Mon. Sep 27th, 2021

A Chinese business is working on a spacecraft that will be able to supply space station of China, with the small demo launch planned for 2022. InterSpace Explore, based in Beijing, struck a deal with Galactic Energy, a Chinese commercial launch company, on August 4 to launch the Zengzhang-1 demo returnable satellite on the Ceres-1 solid rocket in the year 2022.

Interspace Explore, formally known as Beijing Interstellar Development Technology Company Ltd., acquired millions of Chinese yuan (about ¥6.48 for every dollar) from Innoangel Fund, an investment firm the next day. According to Chinese media estimates, the Zenghang-1 (Growth-1) spacecraft will possess a launch mass of roughly 350 kgs and a payload of over 100 kilos.

At a media briefing, Fu Shiming, Interspace Explore founder and a former employee of state-owned spacecraft manufacturer China Academy of Space Technology (CAST) as well as a Tiangong-2 space lab project’s member, said that spacecraft are critical to human utilization of space resources and have significant commercial and military value.

Private-sector spacecraft development, according to Fu, may complement the local space economy and provide cost-effective solutions for space resource exploitation. The company’s current focus in research and development is on low-cost tiny cargo spacecraft. Fu also seeks out possible clients in the pharmaceutical and space breeding industries.

The arrangement with Galactic Energy came just one day after Hyperbola-1 solid rocket of iSpace failed. In the coming months, Galactic Energy hopes to launch two Ceres-1 spacecraft. The move appears to be in response to the human spaceflight agency of China, CMSA, issuing a request for ideas in January for low-cost cargo transportation systems for the space station of China. The declaration was the very first indication that commercial enterprises might be allowed to participate in the national space station venture. The move is reminiscent of previous NASA commercial cargo projects.

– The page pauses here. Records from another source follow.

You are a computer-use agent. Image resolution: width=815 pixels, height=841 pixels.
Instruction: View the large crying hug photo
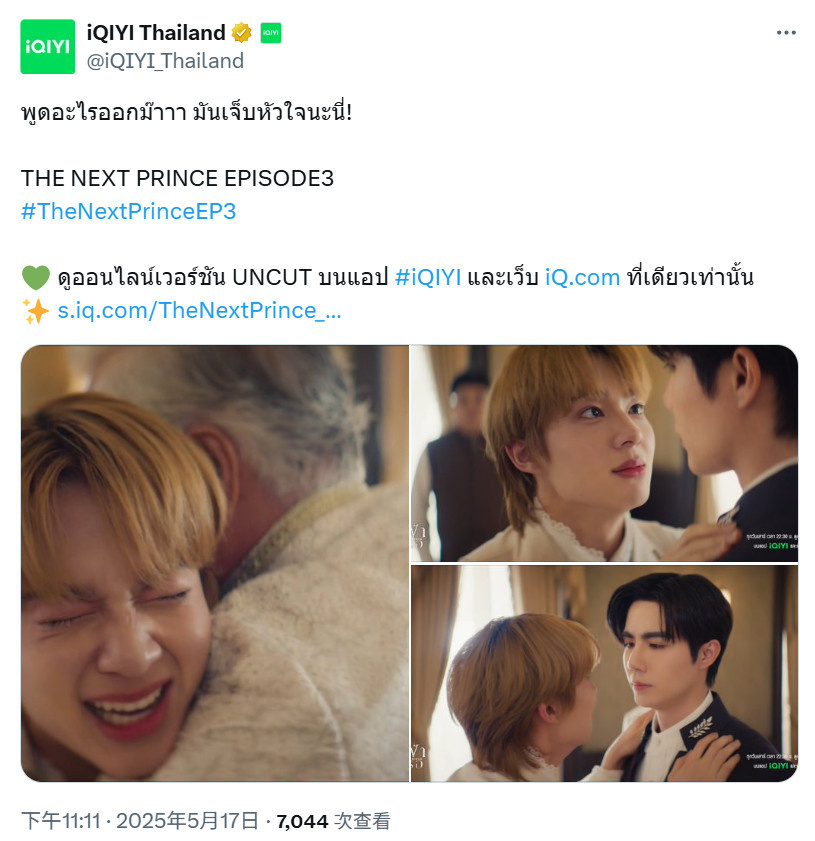coord(214,563)
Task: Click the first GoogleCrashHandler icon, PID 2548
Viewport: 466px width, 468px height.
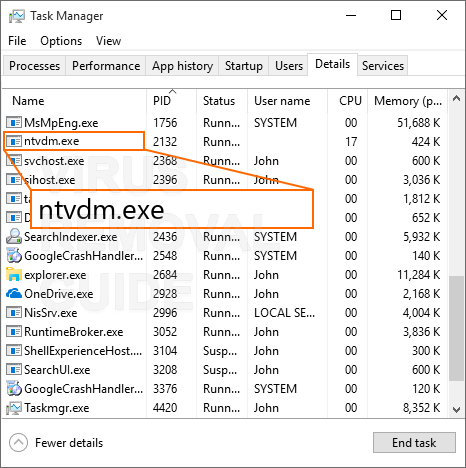Action: (14, 256)
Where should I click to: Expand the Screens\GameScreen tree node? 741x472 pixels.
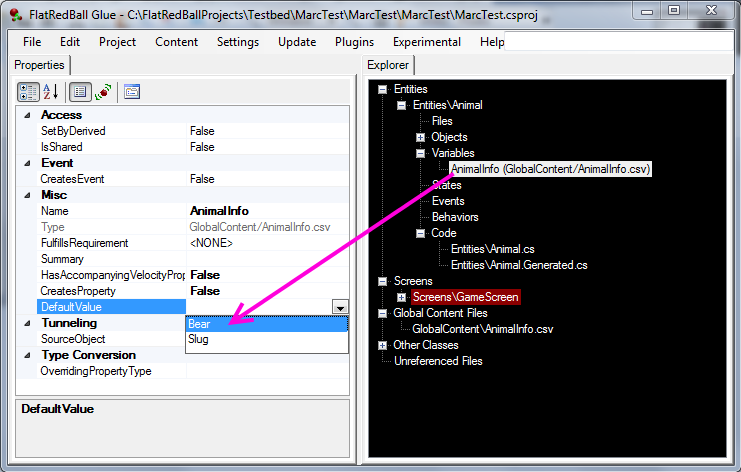[402, 297]
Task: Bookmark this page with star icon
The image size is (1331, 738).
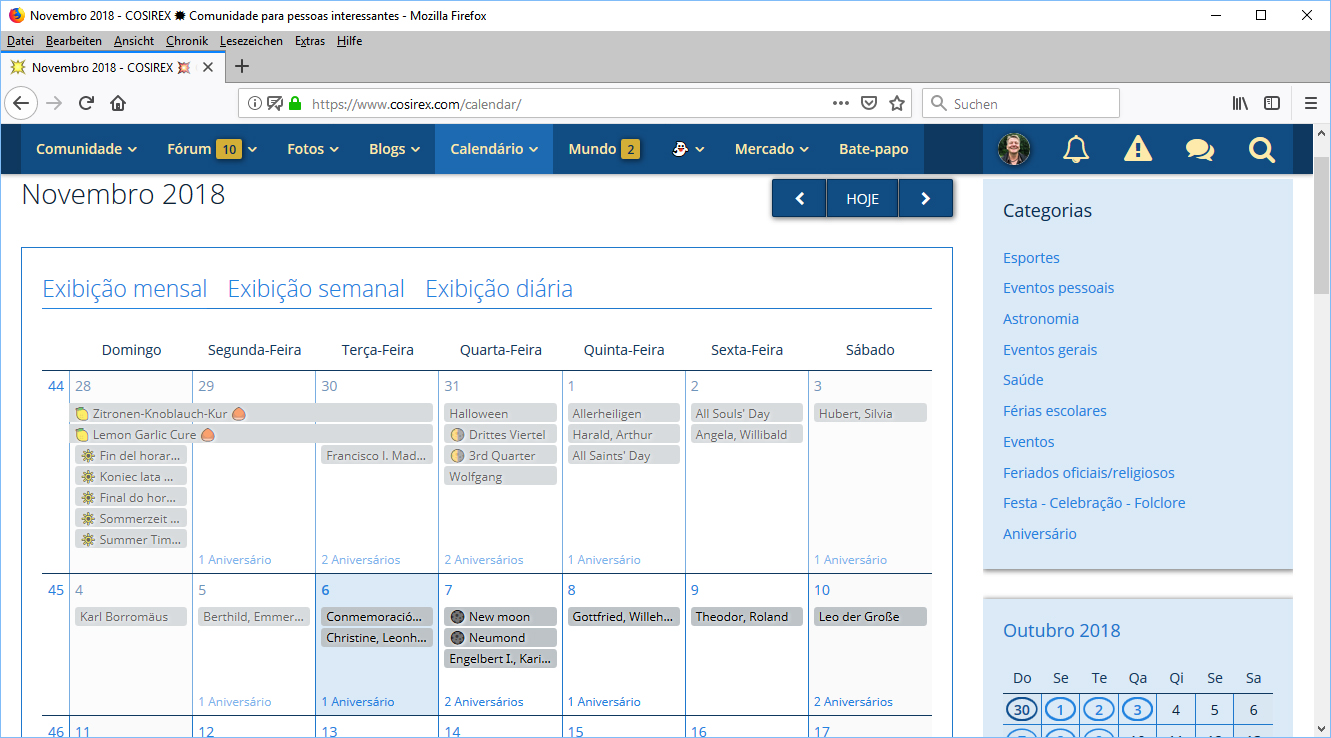Action: 897,103
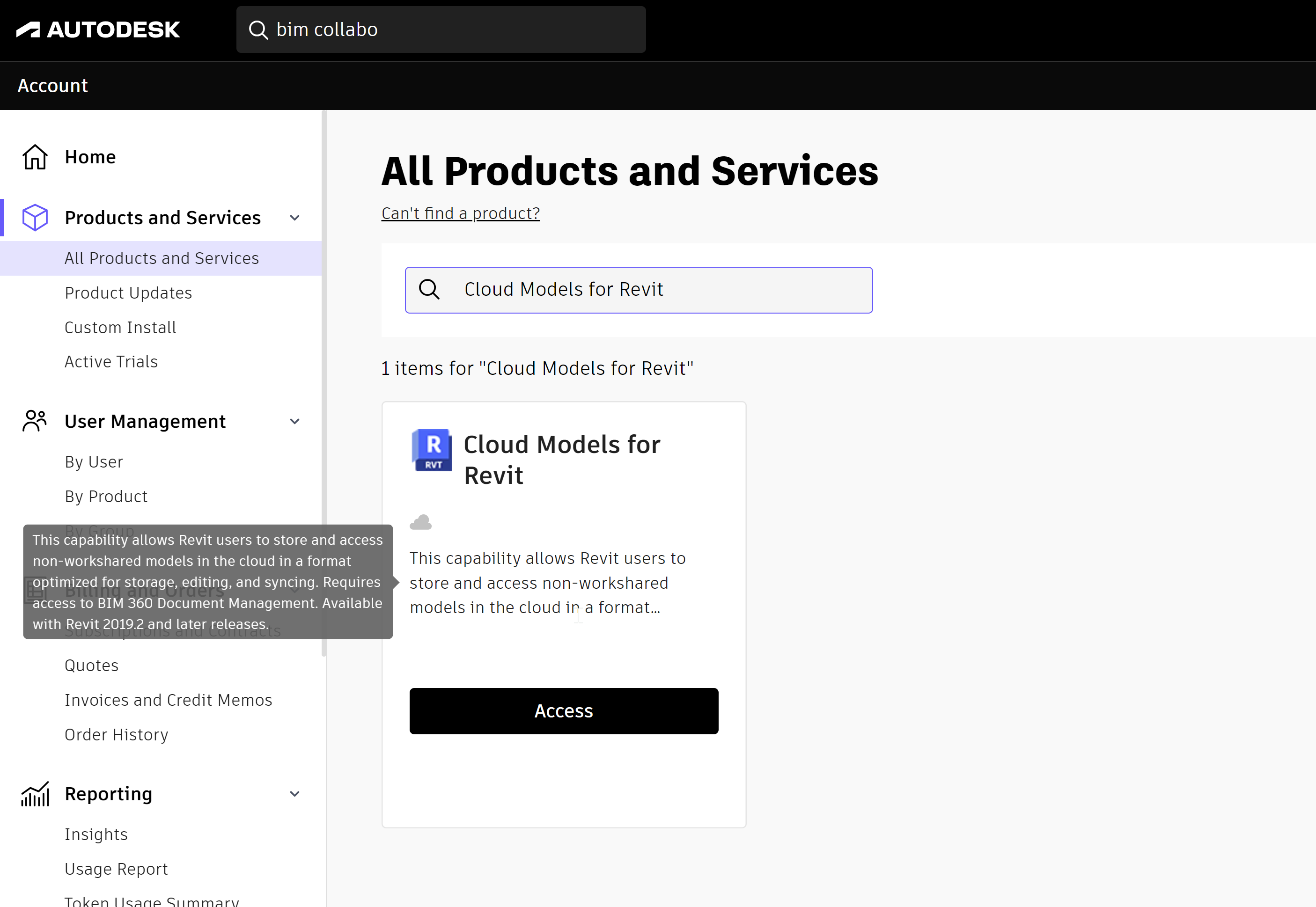Click the Products and Services cube icon
Screen dimensions: 1316x907
click(x=35, y=218)
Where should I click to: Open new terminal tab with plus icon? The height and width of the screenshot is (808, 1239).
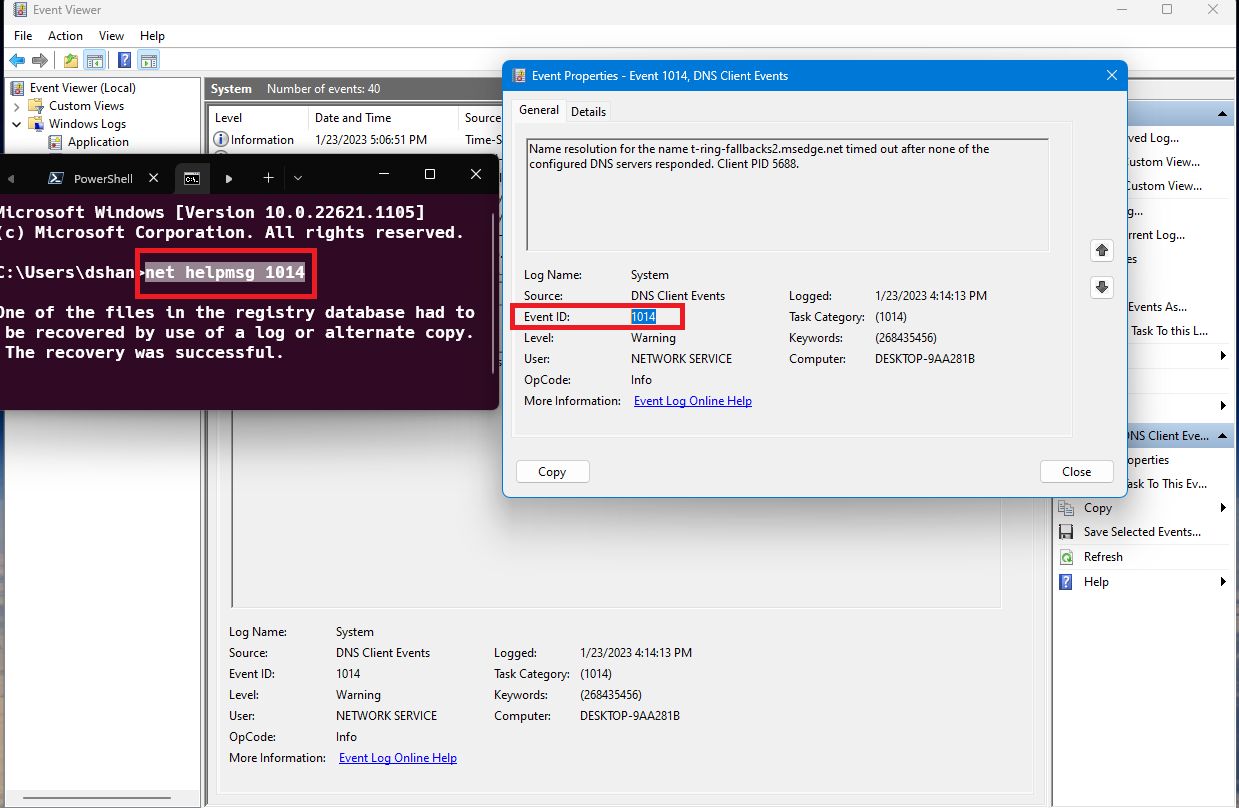click(x=268, y=178)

The essential requirements for cargo delivery are a payload capability of 1-4 tons, the ability to remove and deorbit station garbage to avoid space debris, and transportation prices that are comparable to international standards. Returning cargo to Earth requires a payload of 100-300 kilos, as well as the ability to track and recover the returning spacecraft.

The plan is to develop a “flexible, efficient, diversified, and low-cost freight transportation system” to supplement the huge Tianzhou cargo delivery system. The 13,000-kilogram Tianzhou spacecraft is China’s only means of transferring supplies and propellant to its space station in low Earth orbit. The Long March 7 spacecraft is now en route to Wenchang, Hainan Island, to launch the Tianzhou-3 flight in mid-late September, before the crewed Shenzhou-13 mission.